Ross Nussbaum, senior equity analyst with Bank of America Securities, agreed that Macerich was on the right track with its properties.
“We believe Macerich continues to be a development story, with $2 billion to $2.5 billion of redevelopment and development in the pipeline over the next five years,” wrote Nussbaum.
For the fourth quarter, net income available to Macerich’s stockholders jumped to $147.9 million, or $1.98 per diluted share, from $23.6 million, or 39 cents, in the prior year. Results were fueled by a one-time gain of $132.7 million from sales of noncore malls. Net income for the year totaled $228 million, or $3.19 per share, which compares with $52.6 million, or 88 cents, in the prior year. Sales per square foot increased 8.4 percent in the quarter, to $452 from $417 a year earlier.
Federal Realty Investment Trust is sticking to its tried-and-true redevelopment practice for future growth. It launched six redevelopment projects in 2006, and is expected to deliver a half-dozen more this year, but has managed to keep costs down and its balance sheet unencumbered, Richard Moore, managing director at RBC Capital Markets wrote in a research note.

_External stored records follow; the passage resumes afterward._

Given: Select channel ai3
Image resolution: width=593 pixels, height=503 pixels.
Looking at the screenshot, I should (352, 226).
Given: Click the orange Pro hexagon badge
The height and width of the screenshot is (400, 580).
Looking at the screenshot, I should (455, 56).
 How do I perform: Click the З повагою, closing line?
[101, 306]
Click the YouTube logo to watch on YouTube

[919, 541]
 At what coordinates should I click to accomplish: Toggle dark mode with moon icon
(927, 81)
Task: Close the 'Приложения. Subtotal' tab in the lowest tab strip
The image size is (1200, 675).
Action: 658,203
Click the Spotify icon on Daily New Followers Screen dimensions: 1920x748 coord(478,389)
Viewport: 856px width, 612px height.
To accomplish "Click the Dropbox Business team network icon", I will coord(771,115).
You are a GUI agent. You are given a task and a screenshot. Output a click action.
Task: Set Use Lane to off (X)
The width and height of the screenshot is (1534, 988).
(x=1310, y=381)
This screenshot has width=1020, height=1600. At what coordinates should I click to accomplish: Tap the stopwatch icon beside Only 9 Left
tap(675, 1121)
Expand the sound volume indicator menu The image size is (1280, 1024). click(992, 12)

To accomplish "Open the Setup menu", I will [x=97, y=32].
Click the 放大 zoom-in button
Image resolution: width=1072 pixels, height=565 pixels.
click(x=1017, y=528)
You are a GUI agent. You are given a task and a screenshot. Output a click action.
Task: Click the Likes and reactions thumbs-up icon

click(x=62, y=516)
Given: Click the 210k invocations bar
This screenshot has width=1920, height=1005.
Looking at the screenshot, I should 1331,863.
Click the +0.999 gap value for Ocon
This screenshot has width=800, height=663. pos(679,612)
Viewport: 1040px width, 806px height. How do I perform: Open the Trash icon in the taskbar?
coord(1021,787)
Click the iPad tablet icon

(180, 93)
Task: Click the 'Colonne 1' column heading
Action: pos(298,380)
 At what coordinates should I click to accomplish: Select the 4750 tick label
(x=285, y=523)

“With a deep redevelopment pipeline that has years yet to run, huge capacity on and off the balance sheet for additional ventures and an eye for geographic expansion,” the company could continue to post double-digit growth for some time, he predicted.
The REIT reported fourth-quarter net income of $17.8 million, or 32 cents per diluted share, which is down from $32.3 million, or 61 cents, in the prior year. Results include a one-time charge from the buyback of more than 5 million preferred shares. Net income for the year was $103.5 million, or $1.94 per share, which compares with $103.1 million, or $1.96 per share, a year prior.